A tolice, o pecado, o logro, a mesquinhez,
Habitam nosso espírito e o corpo viciam,
E adoráveis remorsos sempre nos saciam
Como o mendigo exibe a sua sordidez.
Fiéis ao pecado, a contrição nos amordaça;
Impomos alto preço à infâmia confessada,
E alegres retornamos à lodosa estrada,
Na ilusão de que o pranto as nódoas nos desfaça.
Na almofada do mal é Satã Trismegisto
Quem docemente o nosso espírito consola,
E o metal puro da vontade então se evola
Por obra deste sábio que age sem ser visto.
É o Diabo que nos move e até nos manuseia!
Em tudo o que repugna uma jóia encontramos,
Dia após dia, para o Inferno caminhamos,
Sem medo algum dentro da treva que nauseia.
Assim como um voraz devasso beija e suga
O seio murcho que lhe oferta uma vadia,
Furtamos ao acaso uma carícia esguia
Para expremê-la qual laranja que se enruga.
Espesso, a fervilhar, qual um milhão de helmintos,
Em nosso crânio um povo de demônios cresce,
E ao respirarmos aos pulmões a morte desce,
Rio invisível, com lamentos indistintos.
Se o veneno, a paixão, o estupro, a punhalada
Não bordaram ainda com desenhos finos
A trama vã de nossos míseros destinos,
É que nossa alma arriscou pouco ou quase nada.

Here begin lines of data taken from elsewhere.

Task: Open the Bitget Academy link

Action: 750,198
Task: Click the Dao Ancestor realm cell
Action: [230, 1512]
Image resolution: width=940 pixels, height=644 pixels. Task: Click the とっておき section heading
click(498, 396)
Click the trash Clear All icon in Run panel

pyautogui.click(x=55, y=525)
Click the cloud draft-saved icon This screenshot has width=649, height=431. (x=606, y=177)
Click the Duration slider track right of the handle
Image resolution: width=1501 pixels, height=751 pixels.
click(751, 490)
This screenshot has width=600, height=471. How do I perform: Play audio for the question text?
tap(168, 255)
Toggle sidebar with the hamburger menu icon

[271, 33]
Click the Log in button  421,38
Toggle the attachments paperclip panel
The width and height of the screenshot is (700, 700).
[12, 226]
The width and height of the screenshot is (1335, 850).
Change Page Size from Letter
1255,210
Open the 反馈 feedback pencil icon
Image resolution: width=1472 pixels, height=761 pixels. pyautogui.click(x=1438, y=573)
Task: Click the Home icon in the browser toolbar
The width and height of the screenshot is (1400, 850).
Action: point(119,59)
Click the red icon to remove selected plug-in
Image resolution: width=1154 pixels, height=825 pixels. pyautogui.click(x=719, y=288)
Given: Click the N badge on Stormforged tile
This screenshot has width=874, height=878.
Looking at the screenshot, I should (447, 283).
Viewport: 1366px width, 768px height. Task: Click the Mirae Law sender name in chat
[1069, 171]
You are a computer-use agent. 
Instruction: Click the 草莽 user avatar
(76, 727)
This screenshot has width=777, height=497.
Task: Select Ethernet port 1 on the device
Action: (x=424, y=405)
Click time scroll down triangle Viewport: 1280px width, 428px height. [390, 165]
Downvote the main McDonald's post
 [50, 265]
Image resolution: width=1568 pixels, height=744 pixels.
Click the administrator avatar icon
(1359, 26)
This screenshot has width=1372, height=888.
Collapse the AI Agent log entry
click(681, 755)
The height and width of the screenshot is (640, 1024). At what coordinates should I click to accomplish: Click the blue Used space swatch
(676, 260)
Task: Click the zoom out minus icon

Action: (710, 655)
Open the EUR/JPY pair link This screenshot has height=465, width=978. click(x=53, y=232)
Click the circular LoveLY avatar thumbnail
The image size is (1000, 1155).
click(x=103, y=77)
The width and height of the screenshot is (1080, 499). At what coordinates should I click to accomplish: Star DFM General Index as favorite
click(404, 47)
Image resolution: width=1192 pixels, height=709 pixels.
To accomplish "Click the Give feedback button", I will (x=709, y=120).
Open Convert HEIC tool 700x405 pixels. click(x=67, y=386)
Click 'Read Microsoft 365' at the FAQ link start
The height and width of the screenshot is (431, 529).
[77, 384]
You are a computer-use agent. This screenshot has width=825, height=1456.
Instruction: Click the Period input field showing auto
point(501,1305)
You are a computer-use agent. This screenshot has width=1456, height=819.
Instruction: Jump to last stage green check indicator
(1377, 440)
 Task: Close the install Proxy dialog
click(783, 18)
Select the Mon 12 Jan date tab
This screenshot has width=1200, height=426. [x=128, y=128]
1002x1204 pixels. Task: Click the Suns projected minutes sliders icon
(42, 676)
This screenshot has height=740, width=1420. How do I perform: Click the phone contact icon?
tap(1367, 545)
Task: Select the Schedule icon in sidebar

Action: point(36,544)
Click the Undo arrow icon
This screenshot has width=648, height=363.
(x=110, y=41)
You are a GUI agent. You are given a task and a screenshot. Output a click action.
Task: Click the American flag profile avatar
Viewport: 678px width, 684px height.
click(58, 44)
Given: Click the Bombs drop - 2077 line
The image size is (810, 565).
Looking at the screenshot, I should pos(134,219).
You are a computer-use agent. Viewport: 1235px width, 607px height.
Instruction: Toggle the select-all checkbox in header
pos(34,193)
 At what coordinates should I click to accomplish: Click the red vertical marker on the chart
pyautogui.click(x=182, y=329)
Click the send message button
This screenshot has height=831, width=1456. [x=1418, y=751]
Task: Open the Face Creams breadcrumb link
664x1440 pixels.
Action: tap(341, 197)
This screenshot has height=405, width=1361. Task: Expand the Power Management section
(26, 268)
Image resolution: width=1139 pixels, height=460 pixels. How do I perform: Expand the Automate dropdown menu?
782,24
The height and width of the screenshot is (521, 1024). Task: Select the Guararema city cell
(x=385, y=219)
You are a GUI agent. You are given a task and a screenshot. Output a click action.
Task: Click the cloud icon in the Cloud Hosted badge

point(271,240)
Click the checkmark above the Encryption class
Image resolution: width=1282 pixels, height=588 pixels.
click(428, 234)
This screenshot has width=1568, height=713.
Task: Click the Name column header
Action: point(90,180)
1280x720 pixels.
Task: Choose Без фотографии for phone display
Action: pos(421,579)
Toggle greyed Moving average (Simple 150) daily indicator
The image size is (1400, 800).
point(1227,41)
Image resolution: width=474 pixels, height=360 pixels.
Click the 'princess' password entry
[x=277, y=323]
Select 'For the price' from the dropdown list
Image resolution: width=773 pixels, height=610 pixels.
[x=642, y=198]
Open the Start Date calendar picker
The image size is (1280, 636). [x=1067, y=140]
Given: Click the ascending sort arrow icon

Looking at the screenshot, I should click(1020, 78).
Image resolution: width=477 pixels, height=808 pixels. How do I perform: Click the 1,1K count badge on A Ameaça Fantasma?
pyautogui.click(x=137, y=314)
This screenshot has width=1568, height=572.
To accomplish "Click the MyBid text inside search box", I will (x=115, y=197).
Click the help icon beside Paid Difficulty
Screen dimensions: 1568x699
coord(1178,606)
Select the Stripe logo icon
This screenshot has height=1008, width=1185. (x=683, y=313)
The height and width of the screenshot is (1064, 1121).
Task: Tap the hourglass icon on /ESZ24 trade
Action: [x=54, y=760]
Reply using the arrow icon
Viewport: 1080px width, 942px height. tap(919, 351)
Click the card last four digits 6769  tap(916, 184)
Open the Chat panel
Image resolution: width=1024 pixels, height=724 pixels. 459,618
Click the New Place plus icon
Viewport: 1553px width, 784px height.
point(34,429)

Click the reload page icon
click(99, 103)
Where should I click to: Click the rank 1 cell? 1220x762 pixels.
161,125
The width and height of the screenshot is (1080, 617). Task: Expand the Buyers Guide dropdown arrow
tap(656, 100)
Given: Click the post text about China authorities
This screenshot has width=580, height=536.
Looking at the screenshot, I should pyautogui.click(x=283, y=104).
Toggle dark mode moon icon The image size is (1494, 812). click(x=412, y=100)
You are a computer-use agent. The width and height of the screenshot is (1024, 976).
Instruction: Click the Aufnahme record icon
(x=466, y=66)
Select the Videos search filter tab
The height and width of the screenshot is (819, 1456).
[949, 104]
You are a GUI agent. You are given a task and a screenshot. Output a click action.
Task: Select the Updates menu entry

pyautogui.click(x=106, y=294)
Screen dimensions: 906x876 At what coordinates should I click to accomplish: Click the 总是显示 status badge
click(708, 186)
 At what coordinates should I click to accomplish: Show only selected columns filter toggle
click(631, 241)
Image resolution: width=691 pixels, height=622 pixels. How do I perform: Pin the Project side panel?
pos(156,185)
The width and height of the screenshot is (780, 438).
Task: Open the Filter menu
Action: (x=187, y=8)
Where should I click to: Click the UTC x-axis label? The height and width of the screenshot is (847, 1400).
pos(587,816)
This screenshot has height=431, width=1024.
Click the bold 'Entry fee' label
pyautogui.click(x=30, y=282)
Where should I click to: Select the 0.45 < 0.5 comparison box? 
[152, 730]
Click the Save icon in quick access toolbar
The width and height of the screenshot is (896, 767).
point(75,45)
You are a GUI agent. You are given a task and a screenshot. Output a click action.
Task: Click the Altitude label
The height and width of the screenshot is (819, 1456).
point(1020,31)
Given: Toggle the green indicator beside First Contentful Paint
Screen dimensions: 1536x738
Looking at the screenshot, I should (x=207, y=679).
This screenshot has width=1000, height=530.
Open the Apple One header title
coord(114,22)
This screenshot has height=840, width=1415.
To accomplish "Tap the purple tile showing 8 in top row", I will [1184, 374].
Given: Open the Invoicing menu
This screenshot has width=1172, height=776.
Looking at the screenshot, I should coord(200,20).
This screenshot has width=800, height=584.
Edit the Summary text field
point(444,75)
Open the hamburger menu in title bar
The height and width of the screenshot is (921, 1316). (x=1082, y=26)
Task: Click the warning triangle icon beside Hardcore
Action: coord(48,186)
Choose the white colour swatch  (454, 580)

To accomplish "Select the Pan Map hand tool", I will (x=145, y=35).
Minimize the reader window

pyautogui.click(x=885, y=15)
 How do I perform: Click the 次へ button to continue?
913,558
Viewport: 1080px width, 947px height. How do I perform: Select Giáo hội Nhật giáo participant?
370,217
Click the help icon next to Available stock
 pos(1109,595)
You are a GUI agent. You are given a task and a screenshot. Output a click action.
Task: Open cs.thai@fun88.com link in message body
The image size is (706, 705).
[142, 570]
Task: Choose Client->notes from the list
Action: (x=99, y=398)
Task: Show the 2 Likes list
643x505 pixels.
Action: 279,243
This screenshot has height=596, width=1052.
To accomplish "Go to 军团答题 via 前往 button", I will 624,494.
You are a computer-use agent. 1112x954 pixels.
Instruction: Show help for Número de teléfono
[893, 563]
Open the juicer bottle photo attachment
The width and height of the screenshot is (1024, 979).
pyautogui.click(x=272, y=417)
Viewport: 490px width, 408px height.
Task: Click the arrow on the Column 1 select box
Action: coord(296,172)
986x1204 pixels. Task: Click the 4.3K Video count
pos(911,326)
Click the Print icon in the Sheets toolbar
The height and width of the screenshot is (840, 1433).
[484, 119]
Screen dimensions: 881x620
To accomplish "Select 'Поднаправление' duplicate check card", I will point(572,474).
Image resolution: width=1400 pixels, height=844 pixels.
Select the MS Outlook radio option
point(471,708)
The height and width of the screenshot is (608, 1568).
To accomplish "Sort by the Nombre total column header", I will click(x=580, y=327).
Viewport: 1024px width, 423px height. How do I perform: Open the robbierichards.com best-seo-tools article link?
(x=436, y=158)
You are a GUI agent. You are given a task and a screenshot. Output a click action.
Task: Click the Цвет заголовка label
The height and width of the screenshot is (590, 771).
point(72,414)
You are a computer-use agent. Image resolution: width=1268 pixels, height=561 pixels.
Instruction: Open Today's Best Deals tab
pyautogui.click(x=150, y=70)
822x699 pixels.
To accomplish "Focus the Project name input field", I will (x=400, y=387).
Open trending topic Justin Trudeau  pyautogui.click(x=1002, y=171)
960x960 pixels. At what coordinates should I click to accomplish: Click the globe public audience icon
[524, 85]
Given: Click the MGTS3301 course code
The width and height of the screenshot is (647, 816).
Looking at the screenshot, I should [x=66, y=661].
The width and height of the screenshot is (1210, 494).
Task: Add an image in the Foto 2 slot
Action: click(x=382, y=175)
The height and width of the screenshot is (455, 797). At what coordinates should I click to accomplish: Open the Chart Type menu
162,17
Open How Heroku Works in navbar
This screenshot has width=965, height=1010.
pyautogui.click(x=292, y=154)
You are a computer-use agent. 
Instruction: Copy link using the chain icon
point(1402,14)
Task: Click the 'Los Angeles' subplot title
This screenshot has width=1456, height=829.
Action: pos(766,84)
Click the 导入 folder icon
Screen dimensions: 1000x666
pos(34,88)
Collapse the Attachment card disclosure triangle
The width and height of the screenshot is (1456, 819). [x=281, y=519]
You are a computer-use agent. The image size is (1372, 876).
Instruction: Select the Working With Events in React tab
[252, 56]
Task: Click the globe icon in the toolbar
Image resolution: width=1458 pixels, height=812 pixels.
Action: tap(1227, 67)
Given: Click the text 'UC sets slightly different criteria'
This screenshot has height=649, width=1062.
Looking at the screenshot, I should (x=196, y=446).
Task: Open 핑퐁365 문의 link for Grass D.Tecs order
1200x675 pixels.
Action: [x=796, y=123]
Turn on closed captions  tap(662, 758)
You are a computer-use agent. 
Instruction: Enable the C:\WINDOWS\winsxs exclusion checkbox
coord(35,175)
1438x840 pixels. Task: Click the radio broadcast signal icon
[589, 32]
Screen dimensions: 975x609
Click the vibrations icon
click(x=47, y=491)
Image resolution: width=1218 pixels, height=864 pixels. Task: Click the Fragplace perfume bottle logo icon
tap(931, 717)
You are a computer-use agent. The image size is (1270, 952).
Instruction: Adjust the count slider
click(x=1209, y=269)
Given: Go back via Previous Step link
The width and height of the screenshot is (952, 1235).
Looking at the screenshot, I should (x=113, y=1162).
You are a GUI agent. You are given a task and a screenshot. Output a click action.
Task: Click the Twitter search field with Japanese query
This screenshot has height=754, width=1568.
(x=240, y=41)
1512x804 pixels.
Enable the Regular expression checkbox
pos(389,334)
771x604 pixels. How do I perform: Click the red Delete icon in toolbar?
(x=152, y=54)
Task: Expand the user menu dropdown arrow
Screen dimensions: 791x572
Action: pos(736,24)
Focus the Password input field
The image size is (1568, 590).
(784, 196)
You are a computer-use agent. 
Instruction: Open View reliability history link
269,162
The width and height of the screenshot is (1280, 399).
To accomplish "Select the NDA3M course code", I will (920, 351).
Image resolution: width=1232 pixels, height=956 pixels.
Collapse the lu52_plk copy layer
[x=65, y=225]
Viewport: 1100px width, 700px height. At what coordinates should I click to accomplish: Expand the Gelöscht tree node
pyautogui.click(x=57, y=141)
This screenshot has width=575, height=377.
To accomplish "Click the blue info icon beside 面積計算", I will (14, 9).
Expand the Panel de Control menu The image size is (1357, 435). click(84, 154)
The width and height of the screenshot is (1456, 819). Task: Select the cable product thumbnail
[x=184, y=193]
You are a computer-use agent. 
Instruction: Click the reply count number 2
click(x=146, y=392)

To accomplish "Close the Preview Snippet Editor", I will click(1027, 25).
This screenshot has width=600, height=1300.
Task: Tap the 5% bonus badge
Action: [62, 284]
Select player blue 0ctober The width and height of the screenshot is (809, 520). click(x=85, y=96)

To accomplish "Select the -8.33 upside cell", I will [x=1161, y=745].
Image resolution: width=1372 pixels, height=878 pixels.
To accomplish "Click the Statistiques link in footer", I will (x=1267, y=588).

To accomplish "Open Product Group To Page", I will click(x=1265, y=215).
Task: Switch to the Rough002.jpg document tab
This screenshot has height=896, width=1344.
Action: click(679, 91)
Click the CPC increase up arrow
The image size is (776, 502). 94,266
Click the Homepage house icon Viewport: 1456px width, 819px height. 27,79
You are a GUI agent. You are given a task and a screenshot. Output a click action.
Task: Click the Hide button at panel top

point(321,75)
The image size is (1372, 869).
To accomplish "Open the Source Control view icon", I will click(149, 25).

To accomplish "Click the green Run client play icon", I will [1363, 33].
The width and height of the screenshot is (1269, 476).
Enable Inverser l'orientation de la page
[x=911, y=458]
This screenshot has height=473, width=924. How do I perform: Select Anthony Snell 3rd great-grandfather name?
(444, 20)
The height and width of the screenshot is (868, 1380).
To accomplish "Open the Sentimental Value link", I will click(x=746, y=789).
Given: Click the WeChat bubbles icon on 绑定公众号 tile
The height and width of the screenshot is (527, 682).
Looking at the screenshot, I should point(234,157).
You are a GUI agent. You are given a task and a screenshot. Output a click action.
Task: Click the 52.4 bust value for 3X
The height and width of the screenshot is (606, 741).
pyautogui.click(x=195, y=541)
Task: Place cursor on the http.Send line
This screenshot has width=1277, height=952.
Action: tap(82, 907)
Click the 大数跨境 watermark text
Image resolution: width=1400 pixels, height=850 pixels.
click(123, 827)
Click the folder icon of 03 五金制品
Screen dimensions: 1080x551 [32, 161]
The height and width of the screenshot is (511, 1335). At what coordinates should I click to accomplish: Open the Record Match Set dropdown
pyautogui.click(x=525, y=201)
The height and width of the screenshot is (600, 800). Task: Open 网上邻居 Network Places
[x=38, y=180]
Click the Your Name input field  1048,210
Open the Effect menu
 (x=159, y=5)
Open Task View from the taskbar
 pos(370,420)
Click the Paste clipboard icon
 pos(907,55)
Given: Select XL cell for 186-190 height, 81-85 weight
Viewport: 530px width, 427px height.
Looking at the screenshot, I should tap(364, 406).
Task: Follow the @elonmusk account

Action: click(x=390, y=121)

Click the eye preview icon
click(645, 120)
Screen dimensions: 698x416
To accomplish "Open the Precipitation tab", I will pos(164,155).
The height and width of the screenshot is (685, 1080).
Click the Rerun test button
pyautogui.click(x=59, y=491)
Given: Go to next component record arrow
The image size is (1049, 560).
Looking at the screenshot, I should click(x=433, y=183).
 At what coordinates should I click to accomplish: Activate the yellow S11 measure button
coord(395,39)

Em meio às hienas, às serpentes, aos chacais,
Aos símios, escorpiões, abutres e panteras,
Aos monstros ululantes e às viscosas feras,
No lodaçal de nossos vícios imortais
Um há mais feio, mais iníquo, mais imundo
Sem grandes gestos ou sequer lançar um grito,
Da Terra por prazer faria um só detrito
E num bocejo imenso engoliria o mundo;
É o Tédio! – O olhar esquivo à mínima emoção
Com patíbulos sonha, ao cachimbo agarrado.
Tu conheces leitor, o monstro delicado,
— Hipócrita leitor, meu igual, meu irmão!”